» Brief
Output only the lines below from the one holding "Image resolution: width=1568" down to the one holding "You are a computer-use", both end lines included and every picture dropped.

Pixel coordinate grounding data
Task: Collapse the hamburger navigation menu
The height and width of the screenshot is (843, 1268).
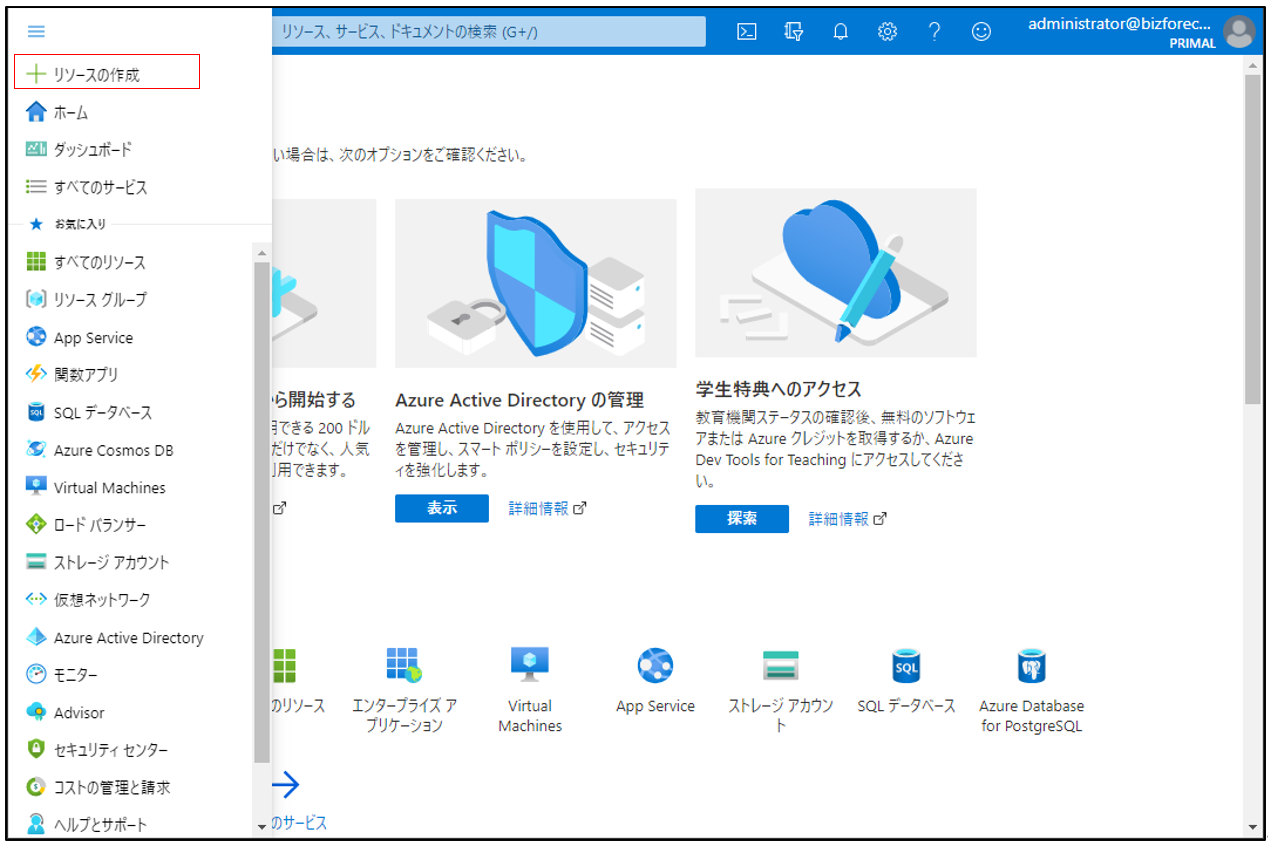Action: coord(36,32)
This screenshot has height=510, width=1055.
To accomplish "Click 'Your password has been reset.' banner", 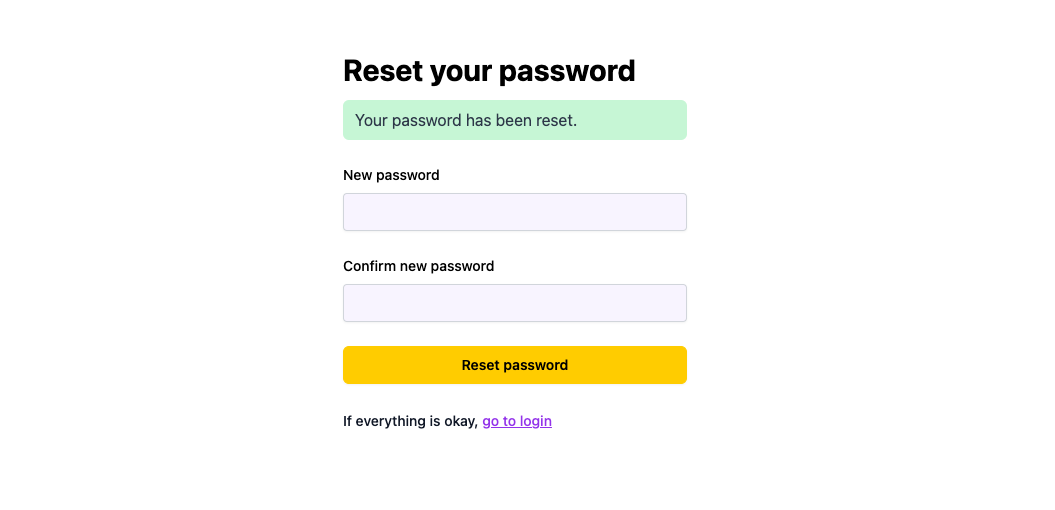I will coord(466,120).
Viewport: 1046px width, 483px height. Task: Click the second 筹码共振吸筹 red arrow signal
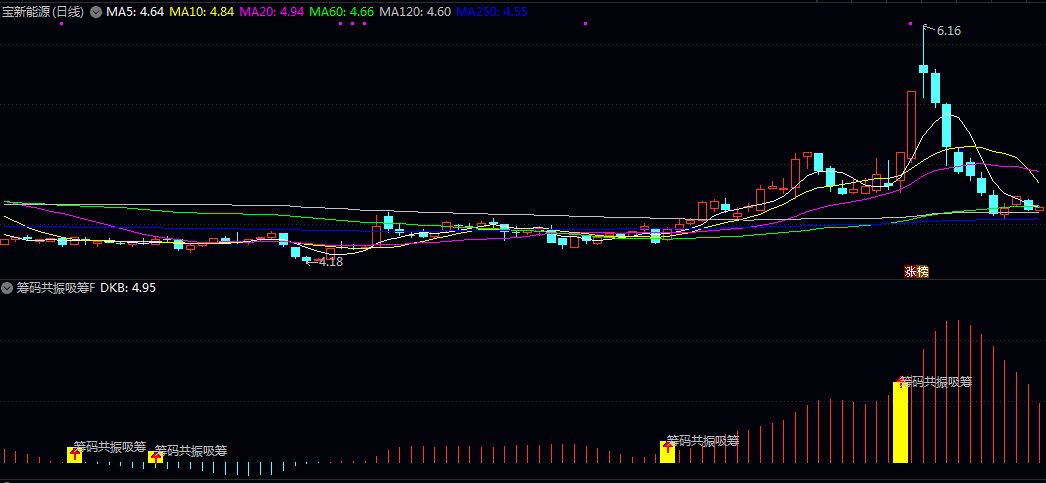click(157, 458)
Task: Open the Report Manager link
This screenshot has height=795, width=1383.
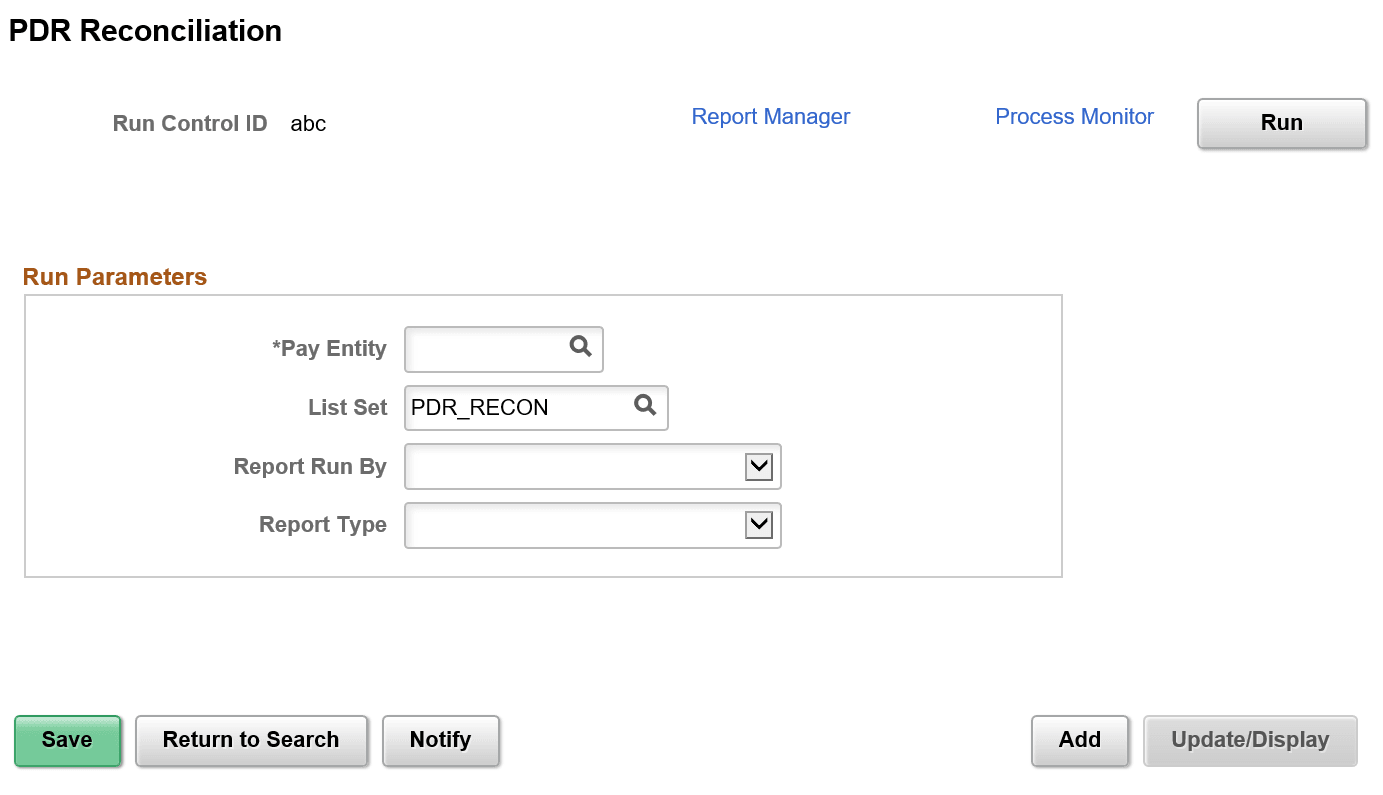Action: pos(770,116)
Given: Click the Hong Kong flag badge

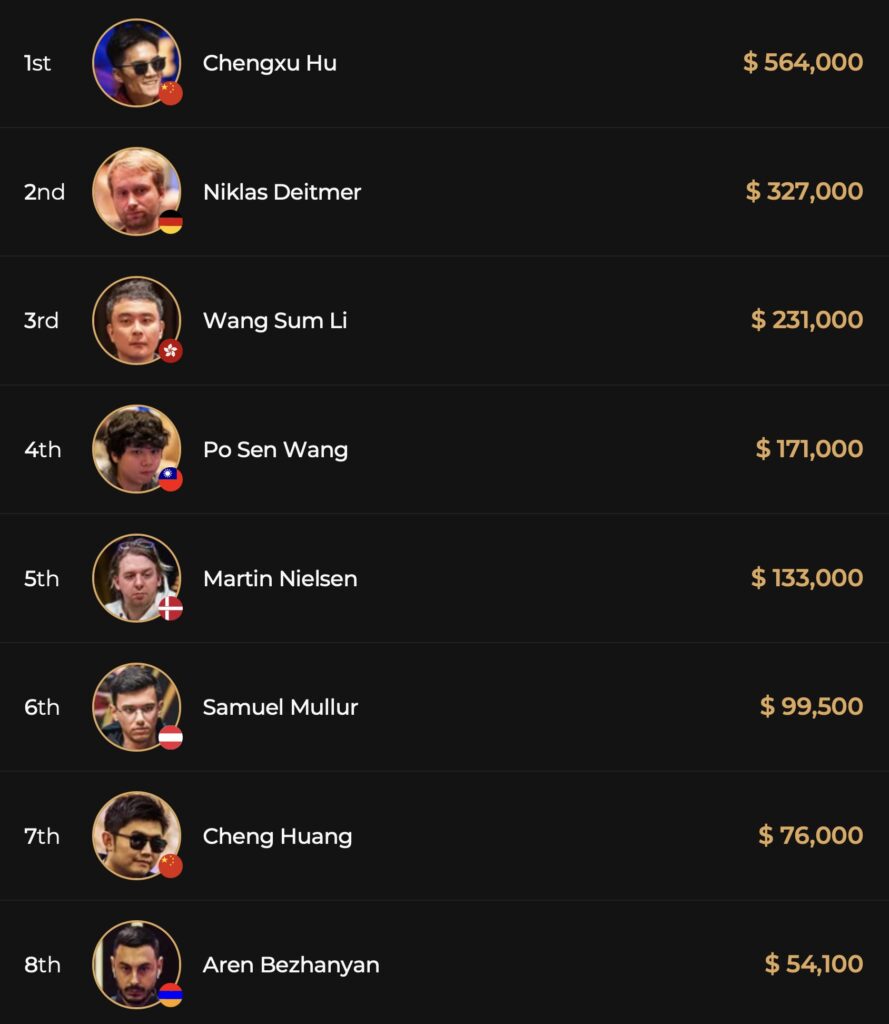Looking at the screenshot, I should (x=171, y=351).
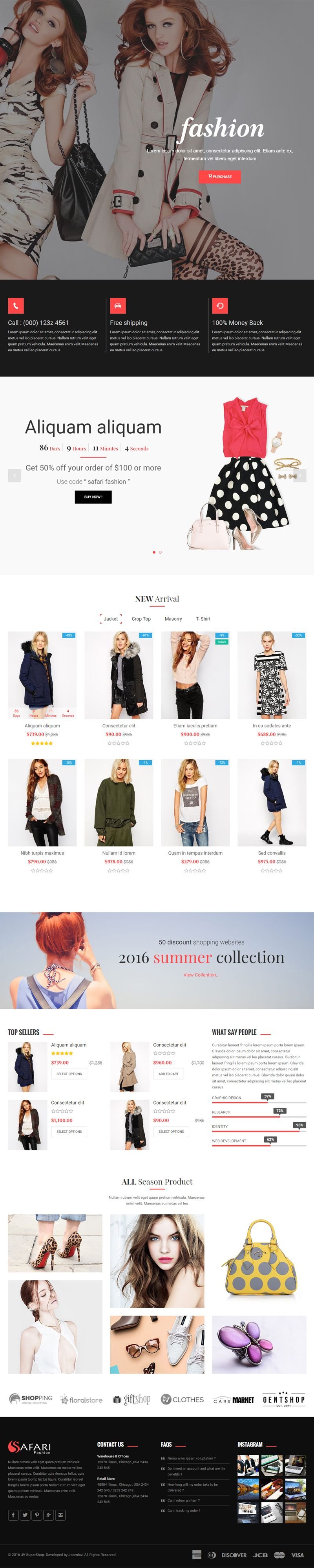
Task: Click the email envelope icon in the footer
Action: (60, 1514)
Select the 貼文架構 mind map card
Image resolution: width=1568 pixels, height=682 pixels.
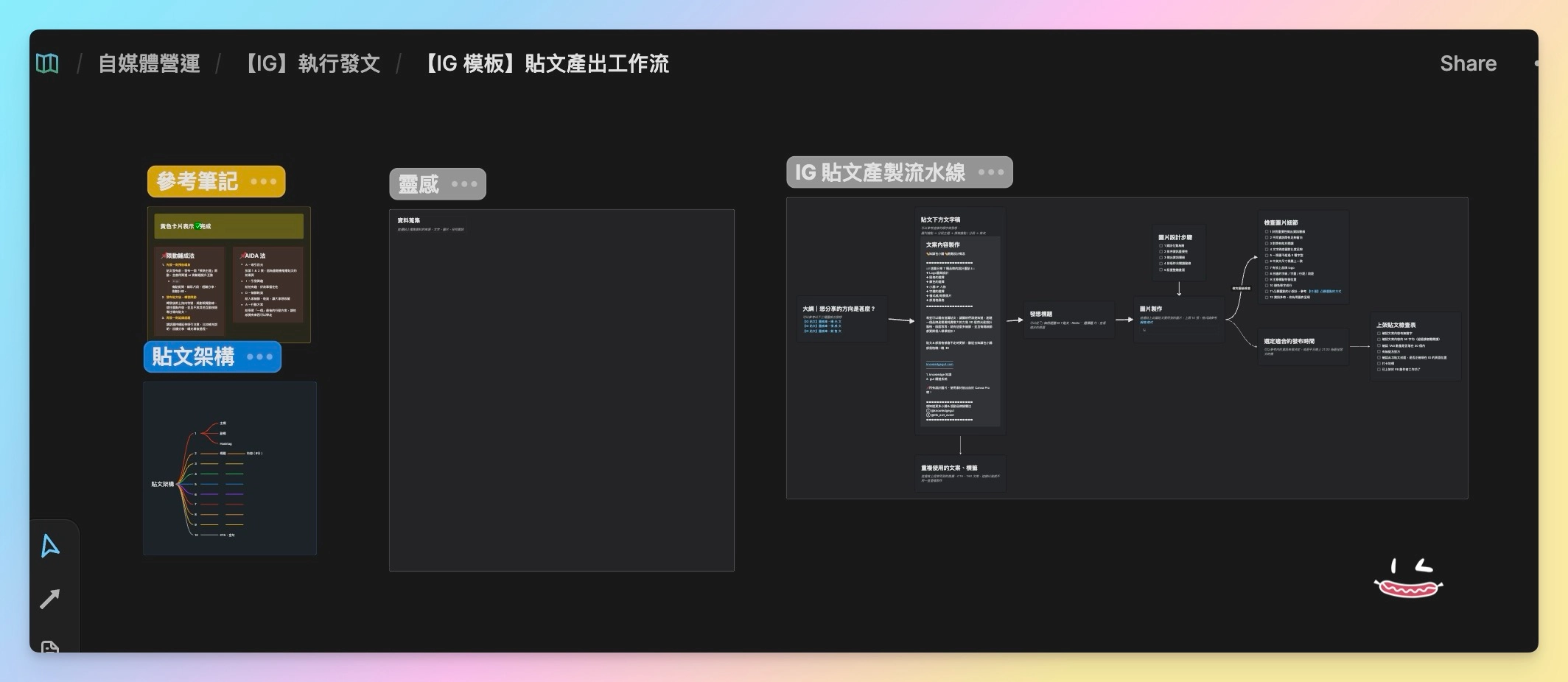coord(230,468)
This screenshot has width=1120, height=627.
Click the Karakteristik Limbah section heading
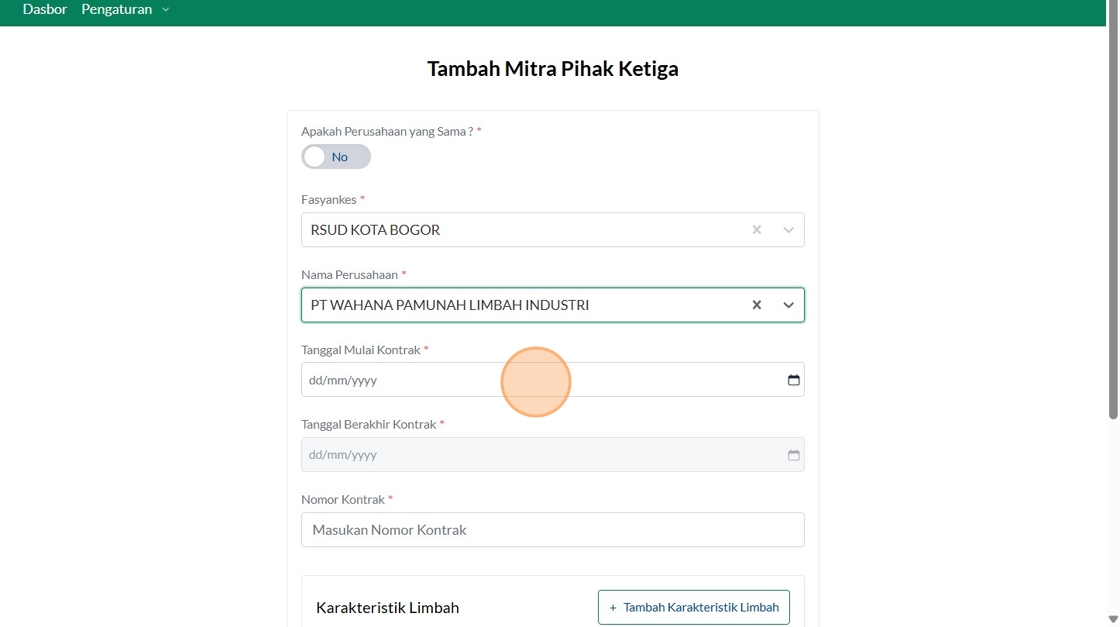(387, 608)
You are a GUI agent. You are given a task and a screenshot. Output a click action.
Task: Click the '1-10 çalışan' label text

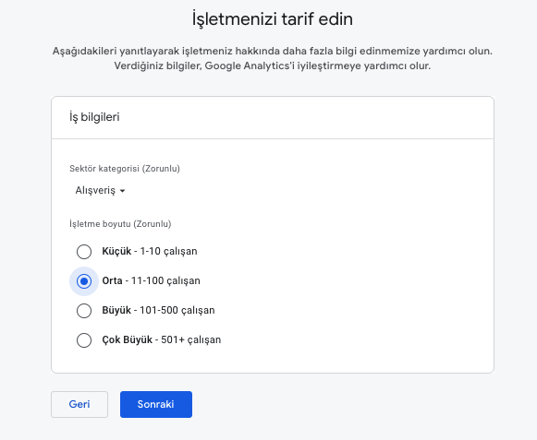click(x=168, y=251)
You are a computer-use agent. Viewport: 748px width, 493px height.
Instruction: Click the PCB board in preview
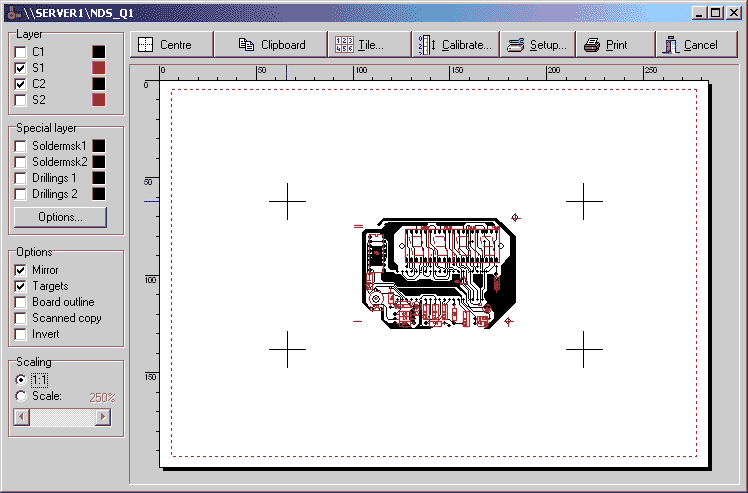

» Solution for this task
Image resolution: width=1568 pixels, height=682 pixels.
coord(230,468)
This screenshot has width=1120, height=627.
Click the Karakteristik Limbah section heading
(387, 608)
You are a GUI agent. You are given a task and a screenshot. Output a click action.
Task: Click the '1-10 çalışan' label text

click(x=168, y=251)
You are a computer-use agent. Viewport: 748px width, 493px height.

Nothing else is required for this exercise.